6 ICI-based combination immunotherapies
6.1 Bispecific ICIs
Dual inhibition of PD-1/PD-L1 exhibited better efficacy in ovarian cancer compared to single-target. Bispecific targeting of PD-1 and PD-L1 induced superior cellular changes in T and NK cells compared to monospecific targeting (106). Besides, A soluble form of the PD-1 receptor (sPD-1) neutralized both PD-L1 and PD-L2 and achieved better efficacy. PD-L2 blockade facilitates ICB resistance through incomplete blockade of the PD-1 signaling pathway (107).

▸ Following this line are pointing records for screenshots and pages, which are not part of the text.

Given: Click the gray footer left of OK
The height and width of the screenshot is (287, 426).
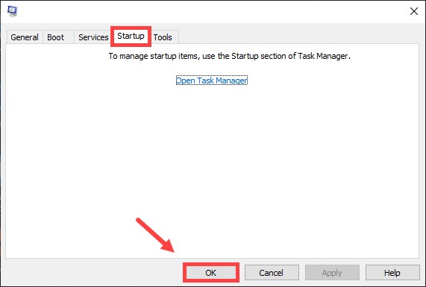Looking at the screenshot, I should click(x=94, y=273).
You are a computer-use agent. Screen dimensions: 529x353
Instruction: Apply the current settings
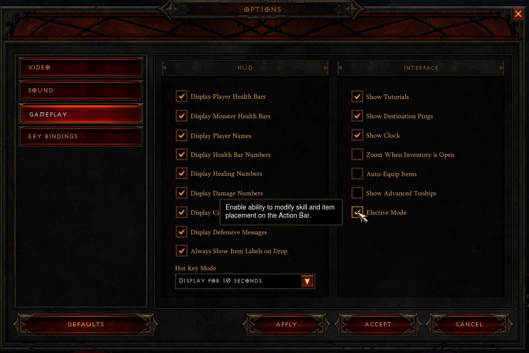(x=286, y=324)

More inhibitors simultaneously target two signaling pathways to enhance the antitumor effects. APCS-540, a newly developed inhibitor targeting glycogen synthase kinase 3 beta (GSK3B) and histone deacetylases (HDACs), inhibited tumor growth and prolonged survival in an ovarian cancer model (108). Another inhibitor, Istiratumab, bispecific targets IGF-1R and epidermal growth factor receptor 3 (ErbB3). Istiratumab could be a candidate for treating chemotherapy-resistant ovarian cancer (109). Besides, MSC2363318A is a newly developed inhibitor targeting AKT1, AKT3, and P70S6K. Yes-associated protein (YAP1) could be a marker that predicts ovarian tumors’ sensitivity to MSC2363318A (110). HKMTI-1-005 simultaneously inhibited the histone methyltransferase G9A and EZH2, which elicited antitumor efficacy in HGSOC (111). Several papers focus on the pro-tumorigenic microenvironment induced by chemotherapy. Tumor cell debris produced by platinum- and taxane-based chemotherapy stimulates a “surge” of macrophage-derived proinflammatory cytokines and bioactive lipids. A dual cyclooxygenase-2 (COX-2) and soluble epoxide hydrolase (sEH) inhibitor PTUPB decreased proinflammatory cytokines and lipids in the TME and delayed ovarian tumor growth (112).
6.2 Dual blockade
When certain ICI works, it is possible that a compensatory signaling pathway was induced, providing an idea of the dual blockade. As one of the most widely applicated inhibitors, PD-1/PD-L1 inhibitors are combined with various inhibitors. Dual blockade of CXCL12-CXCR4 and PD1-PDL1 enhanced antitumor effects compared with the single blockade, which was associated with increased effector T cells infiltration and function, increased memory T cells, and decreased Treg cells in the TME (113). Dual blockade of PD-1 and CTLA-4 elicited antitumor efficacy in preclinical studies (114). A combination of PD-1 inhibitor Nivolumab and CTLA-4 inhibitor Ipilimumab in EOC patients resulted in superior responses and longer PFS (115). PD-1 inhibitor LY3300054 and CHK1 inhibitor prexasertib combinational therapy were tolerable and demonstrated preliminary efficacy in HGSOC patients (116). PD-L1 inhibitor atezolizumab and VEGF inhibitor bevacizumab achieved durable responses and/or disease stabilization in some platinum-resistant ovarian cancer patients (117). High expression of CXCL13 predicted a more prolonged survival and facilitated the maintenance of CXCR5+CD8+ T cells. Besides, CXCL13, combined with anti-PD-1 therapy, significantly retarded ovarian tumor growth (118). Combining cyclin-dependent kinases 4 and 6 (CDK4/6) inhibitor abemaciclib and anti-PD-1 therapy may have a better promise for poorly immune-infiltrated ovarian cancer (119).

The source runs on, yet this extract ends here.